Equally important issue in the determination of inert gases, including helium, seems to be the selection of an appropriate biological material for conducting toxicological analyses. Varlet et al. [44] pointed out the possibility of leaks of helium from the body by passive diffusion; they [44] proposed to perform toxicological analysis, especially in lung biopsies, due to physiopathology of helium, but they also pointed out that a single lung biopsy cannot be representative of the whole organ.

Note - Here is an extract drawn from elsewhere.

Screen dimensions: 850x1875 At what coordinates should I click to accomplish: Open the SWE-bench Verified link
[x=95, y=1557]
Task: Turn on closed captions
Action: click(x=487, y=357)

For this reason, many other scientists have performed analyses of lung samples in cases of suspected helium asphyxiation [3, 10, 20, 36,37,38, 44,45,46, 48, 49]. However, from an analytical point of view, gaseous samples taken from cadavers are also useful and informative specimens for quantification of helium. Some research groups [37, 38, 44, 45, 48, 49] performed  analyses especially in intratracheal and pulmonary gases, which are characterized by high homogeneity. Helium can be also deposited in gastric gas, through antemortem choking or postmortem diffusion. Therefore, stomach gas could be an alternative  specimen in toxicological analyses [44, 45, 49]. Cardiac gas can be also taken into account [44].

According to the literature, besides lung samples, in qualification and/or quantification of helium, blood (heart, peripheral), brain, liver, kidney, and adipose specimens were used [20, 36,37,38, 44, 45, 47, 48]. Their importance in determining helium in cases of suspected gas asphyxiation seems much less than lung samples. Varlet et al. [44] negated the use of kidney, liver, adipose and urine samples in toxicological analyses, because of trace amounts of helium penetrating them postmortem by passive diffusion. Scientists should not exclude performing analyses in brain specimens, where due to high vascularization, helium can be deposited. It is also worth taking into consideration of heart blood tests, especially if, due to the putrefaction changes, air passage gases are unavailable. On the other hand, Varlet et al. [44] negatively evaluated the usefulness of peripheral blood, because of trace amounts of helium due to the insufficient time for gas exchange after helium inhalation.

To sum up, Varlet et al. [44] suggested the following algorithm for helium analyses in biological samples in cases of suspected fatal helium exposure:

  1. 1.

    Lung biopsy analysis;

  2. 2.

    Tracheal and pulmonary gas analysis;

  3. 3.

    Gastric gas analysis;

  4. 4.

    Cardiac gas analysis;

  5. 5.

    Brain and heart gas analysis;

  6. 6.

    Whole lung lobe analysis.

Conclusions

Deaths due to helium asphyxiation are still a problem for modern forensic toxicology. In many cases, diagnosis of the cause of death is based on external examination of the body and a description of the scene of the incident. Most current methods of collecting and identifying helium gas in biological specimens seem to be insufficient to give definite opinions in cases of helium asphyxiation. With each subsequent analyzed case, more attempts should be made to modify these methods in order to improve and facilitate quantification of helium and other inert gases in human specimens.